Our results of alkaline comet assay demonstrated that the level of SSBs induced by EDTA at all concentrations was significantly higher than that in control group (Figure 2a). Moreover, EDTA-induced DSBs, detected by the γH2AX foci formation test, were also observed in HCEs at different doses (Figure 3 and Figure 4a). In concordance with these results, alkaline comet and γH2AX foci assays showed that EDTA-induced SSBs and DSBs were positively correlated with EDTA dosage. Although EDTA could induce SSBs and DSBs of HCEs, the results of cell apoptosis indicated that DNA damage induced by EDTA did not result in apoptosis; it is possible that EDTA-induced DNA damage could be repairable.

The mechanism by which EDTA induces DNA damage is still unclear. However, it is well known that ROS, which are generated as a by-product of normal mitochondrial activity in aerobic cells, can cause severe damage to cellular macromolecules, especially the DNA, if not properly controlled.53 Meanwhile, many extracellular stimuli can influence the redox cycling pathway, causing the formation of ROS and eventually leading to DNA damage.54, 55 These redox cycles could be repeated and could generate numerous ROS capable of inducing amplified DNA damage, including SSBs and DSBs formation.56 Atilano et al57 found that hydrogen peroxide could cause mitochondrial DNA damage in corneal epithelial cells. In our study, a dose-related increase in ROS levels was observed in HCEs exposed to various concentrations of EDTA (Figure 5). Therefore, we postulated that the surplus ROS produced by EDTA disturbs the balance between the oxidation and reduction systems, eventually leading to DNA damage.

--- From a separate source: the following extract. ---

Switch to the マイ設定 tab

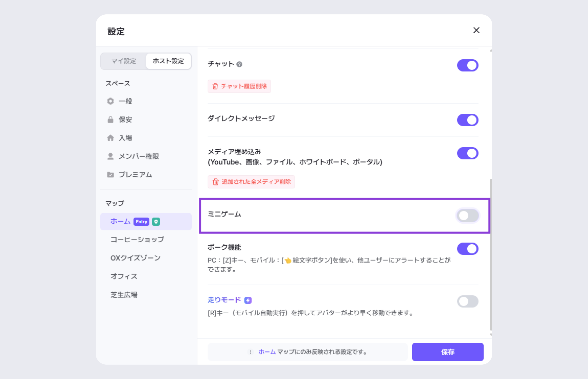(x=124, y=61)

In accordance with previous in vitro studies,4, 6, 7, 8 we have demonstrated that EDTA has certain immediate toxic effects on HCEs. Because EDTA is necessary to enhance ocular penetration in topical ophthalmic preparations, we further investigated whether HA, a well-known biopolymer, is able to reduce the genotoxicity of EDTA. In the present study, we confirmed that single exposure to 0.2% HA 1000 kDa for 30 min did not show any toxic effects on HCEs. In addition, although SSBs and DSBs existed in cells treated with 0.01% EDTA, HA preincubation for 30 min effectively reduced the SSBs and DSBs induced by EDTA in HCEs (Figure 2b, Figure 4b). Moreover, a significant decrease was shown in superoxide anion production (Figure 5). A possible explanation is that HA may serve as a scavenger of free radicals and as an antioxidant.18 HA is rich in hydroxyl functions, which can potentially absorb ROS.58 Moreover, HA can bind to specific cell-surface receptors, for example, CD44, which has been demonstrated to be expressed in HCEs,58 to initiate certain intracellular signal transduction pathways. Some of the pathways activated, might be involved in regulating cellular redox status, and thus could inhibit the intracellular ROS generated by EDTA exposure. Thus, the decreased formation of ROS led to decreased DNA damage in HCEs. Although HA did not inhibit the DNA damage completely, our study demonstrated that 1000 kDa HA is an effective protective agent that has antioxidant properties and partially inhibited DNA damage induced by EDTA.

Conclusion

In conclusion, our study showed that the corneal penetration enhancer EDTA could increase ROS formation and cause DNA strand breaks in HCEs at concentrations lower than 0.01%, but that it did not have an effect on cell viability or induce cell apoptosis. In addition, high molecular weight HA, a tear substitute, which has no toxic effect on HCEs, can significantly reduce all the EDTA-induced toxic effects observed. Although it is possible that most of the DNA damage, including SSBs and DSBs could be repaired, the remaining breaks might lead to further mutations in progeny cells. Even for those repaired damages, mis-repair may also occur, which eventually could also lead to disastrous effects on cells. Therefore, long-time use of topical drugs containing EDTA might raise health concerns. However, the experiments conducted in this study, in particular, by using the monolayer cell culture system, may not reflect the real situation in vivo. Unlike the in vitro situation, it is difficult to predict the effects of ophthalmic drug concentrations in vivo; in addition, the availability of drug changes dynamically when blinking. Therefore, further investigation is needed to confirm the significance of these findings in vivo.